La W. sta per Wirathu, un monaco birmano buddista altamente rispettato e influente che definisce i musulmani dei “cani pazzi” , esortando i suoi fedeli al massacro del popolo musulmano dei Rohingya. Eppure il buddismo, praticato dal 90% degli abitanti del paese, è una “religione”, ma più, è una pratica, che fonda la propria essenza su un modo di vivere pacifico, tollerante e non violento.
“La domanda, dopo ogni genocidio o crimine contro l’umanità, pulizia etnica, è sempre la stessa: come è potuto accadere? Per quanto riguarda i Rohingya in questo film c’è la risposta” ha detto Riccardo Noury portavoce di Amnesty International.
Il documentario di Schroeder ci fa capire proprio come sia stato possibile che da delle parole di odio si arrivasse a delle azioni di odio. “Ho sempre considerato il buddismo – ha detto il regista – come una delle ultime illusioni dell’Occidente, ovvero l’unica religione che fino a questo momento aveva evitato i fanatismi e gli estremismi. L’unica pratica che aveva addirittura predetto la sua stessa fine, il Buddha in persona dichiarò che la sua dottrina sarebbe durata 5000 anni e poi non ve ne sarebbe rimasta traccia. Per questo ho sempre pensato al buddismo come uno dei tesori più preziosi dell’umanità”.
E invece. Il massacro e la deportazione dei Rohingya stanno a dimostrare il contrario. Con la complicità di Aung San Suu Kyi che alla fine, nel silenzio generale, sta dalla parte del potere e dei militari.
Schroeder, già regista di Il mistero Von Bulow, ha il grande merito di intervistare il glaciale Wirathu dopo mesi di ricerche fatte in gran segreto e visti turistici per passare inosservato. Lo convince dicendogli che Marine LePen stava “esportando” in Francia idee molto simili alle sue e che sarebbe stato felice di ascoltarlo. E’ un ascolto senza giudizio quello del regista iraniano-svizzero, ma, parola dopo parola, ci si rende conto di quanta e quale violenza terrificante emani Wirathu.
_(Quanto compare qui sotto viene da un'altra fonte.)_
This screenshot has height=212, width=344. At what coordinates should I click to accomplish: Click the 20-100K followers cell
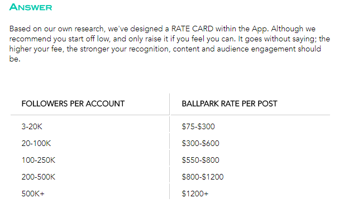[x=36, y=143]
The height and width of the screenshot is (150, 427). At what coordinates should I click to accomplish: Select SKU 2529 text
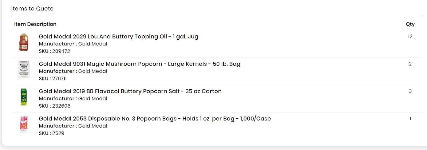(x=52, y=133)
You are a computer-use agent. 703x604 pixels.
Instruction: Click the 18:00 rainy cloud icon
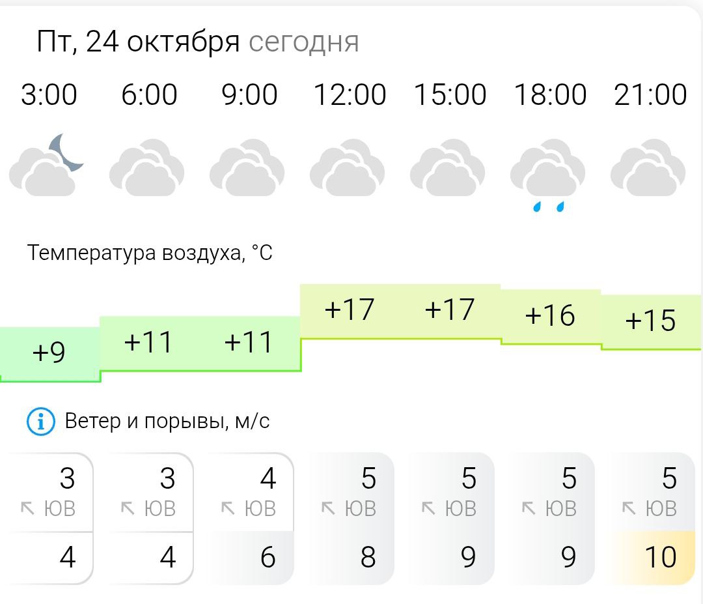pos(548,173)
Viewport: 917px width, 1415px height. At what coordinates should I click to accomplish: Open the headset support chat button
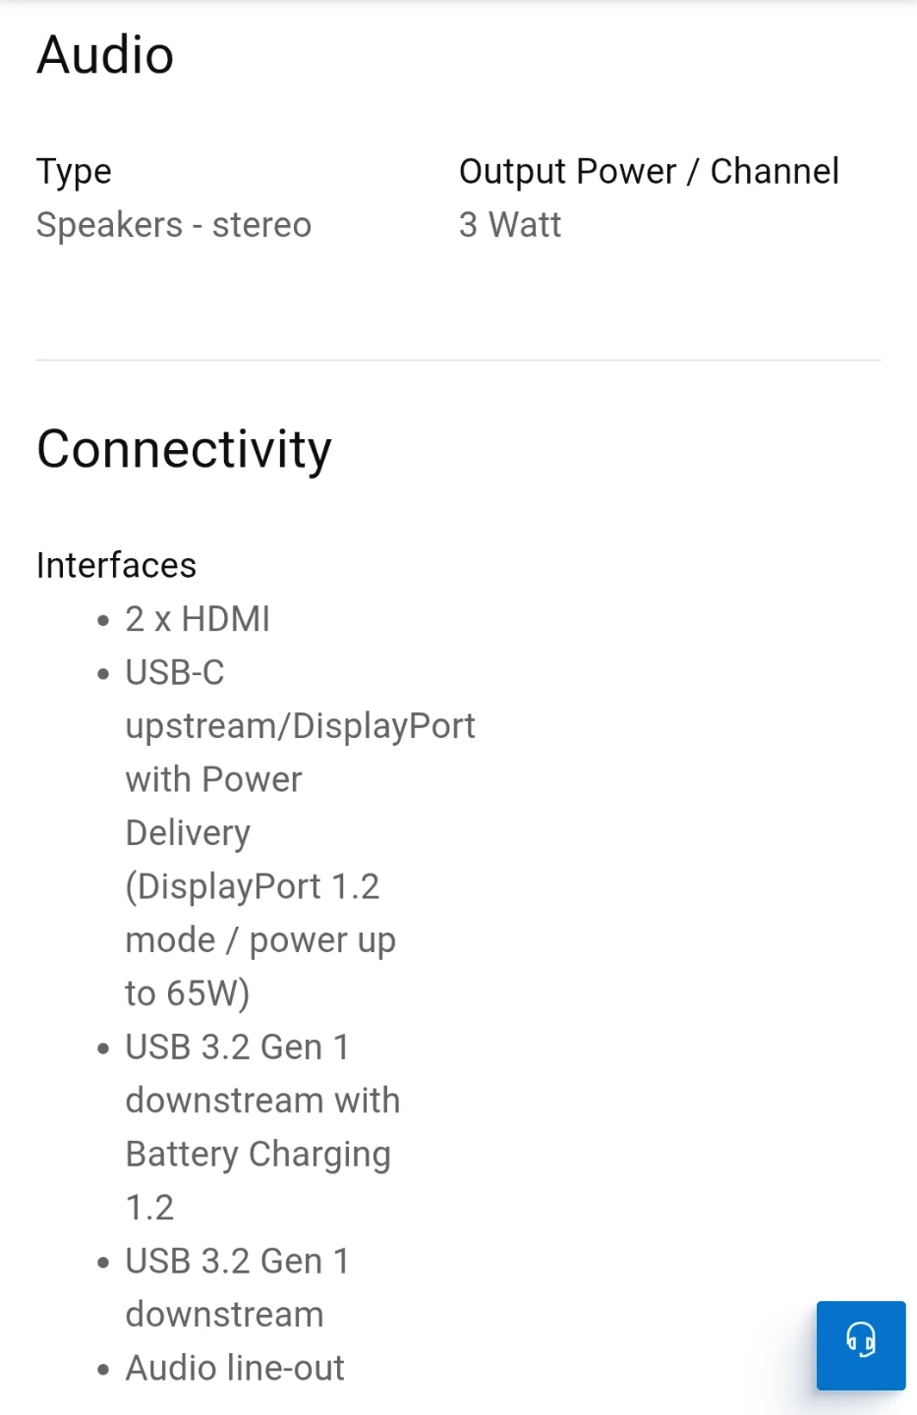pyautogui.click(x=861, y=1344)

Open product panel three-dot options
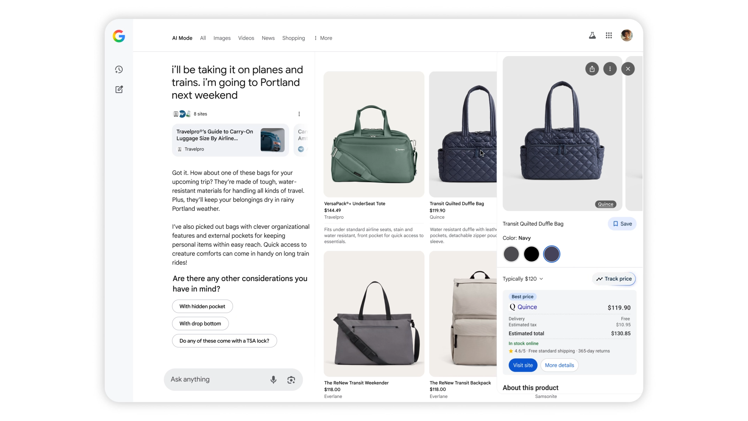click(610, 69)
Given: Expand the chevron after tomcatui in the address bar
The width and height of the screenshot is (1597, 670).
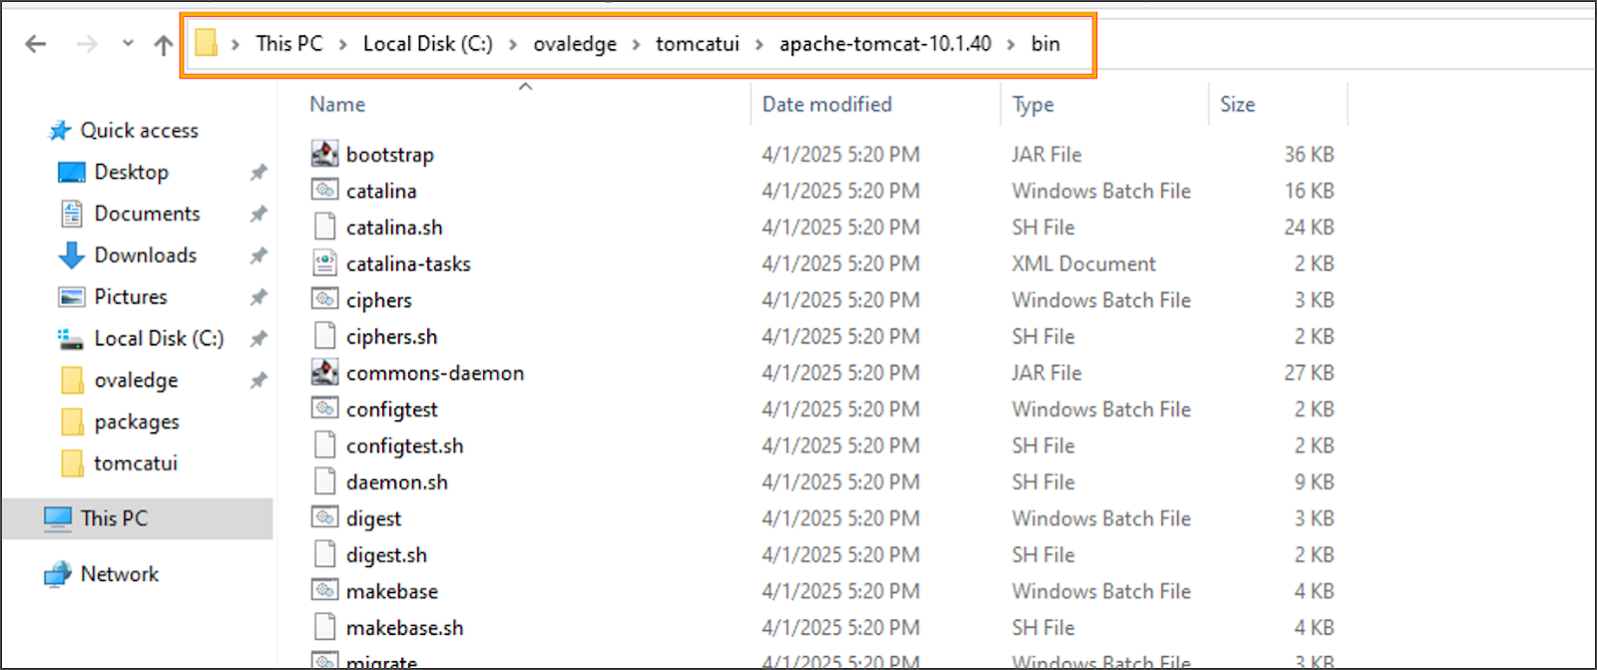Looking at the screenshot, I should [759, 44].
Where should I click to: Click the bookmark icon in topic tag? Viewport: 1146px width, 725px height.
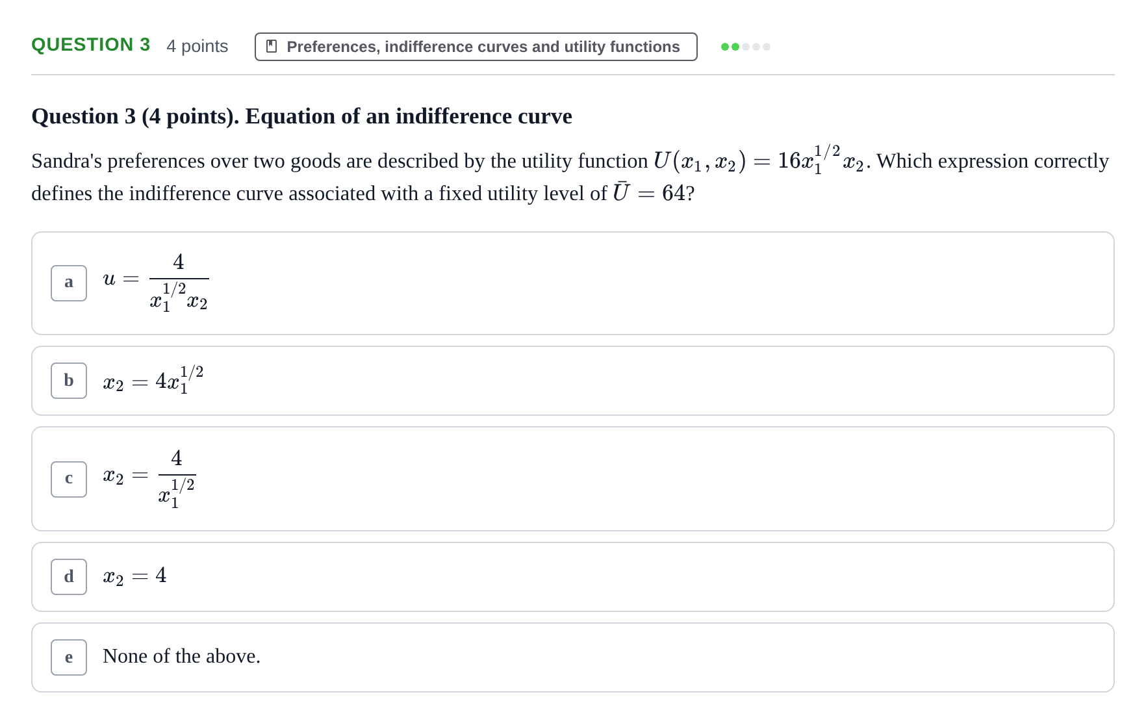(x=272, y=47)
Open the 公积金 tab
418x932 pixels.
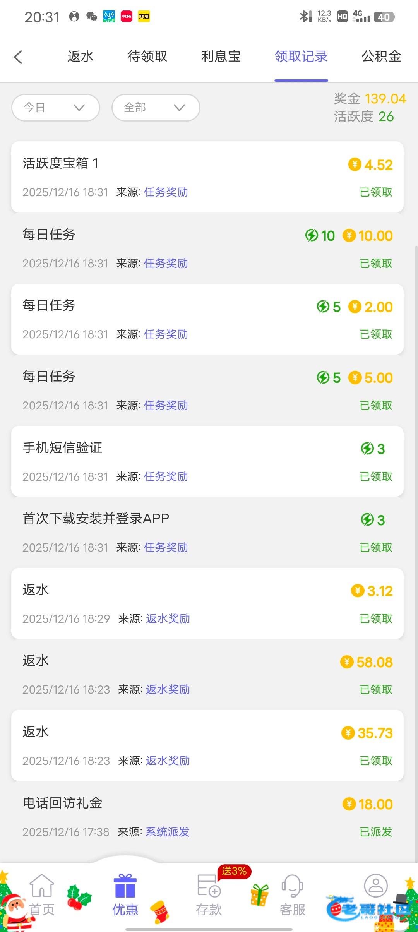point(381,57)
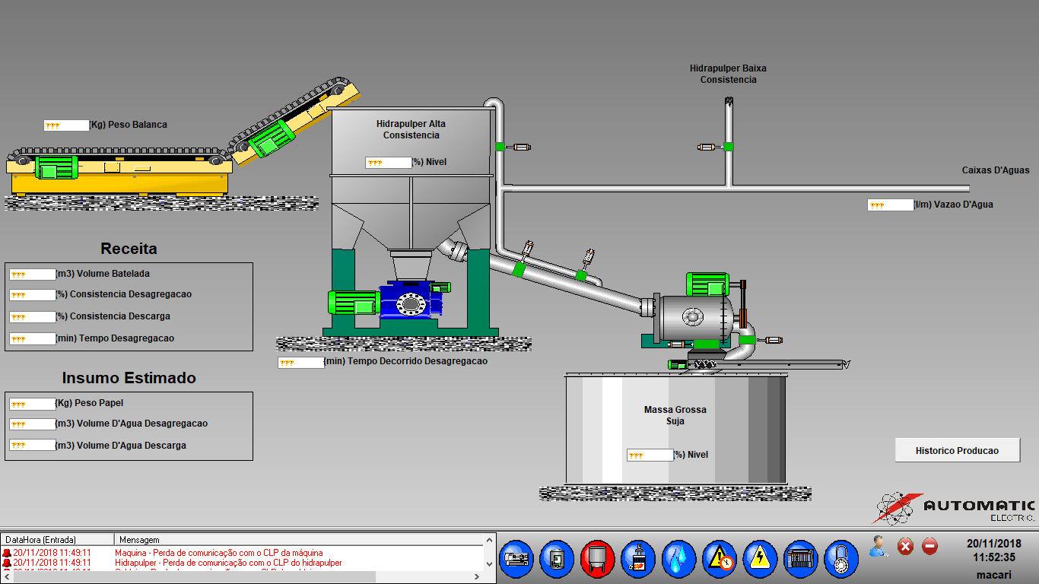This screenshot has width=1039, height=584.
Task: Select the Maquina communication loss alarm row
Action: [219, 553]
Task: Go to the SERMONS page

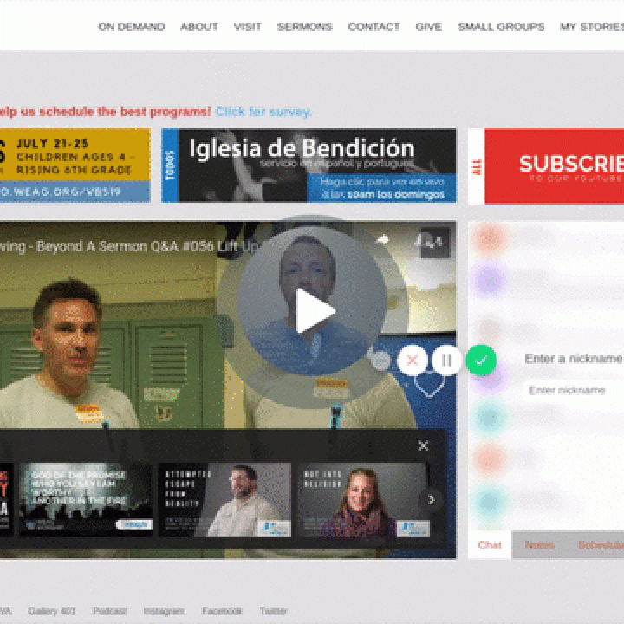Action: [x=304, y=27]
Un uomo capace di negare gli stupri dei militari sulle donne Rohingya “perché i corpi di quelle donne sono troppo disgustosi”.
Lo spettatore diventa l’unico giudice, attraverso attraverso immagini d’archivio risalenti agli anni Settanta, video e scene girate live mentre la stessa violenza accadeva.
La paura di una razza “contaminata”, di un’invasione, di una supremazia, di parole religiose mal interpretate, ecco come la meccanica di una violenza si scatena, fotogramma dopo fotogramma. Il Venerabile W. è quasi una radiografia di una pulizia etnica mentre avviene sotto i nostri occhi. Pensiamo sempre che l’orrore sia sempre altrove anche se la Birmania è lontana e lo è ancora di più Christchurch in Nuova Zelanda, ma finchè non impareremo rispetto e tolleranza saremo sempre un’umanità recidiva e incline al male più spaventoso. Hitler era dietro l’angolo e non abbiamo saputo fermarlo.
Ci sono documentari necessari all’evoluzione, alla pietas e all’humanitas e questo è uno di quelli. Non possiamo più permettere che certe cose accadano, fosse anche solo ai nostri vicini di casa.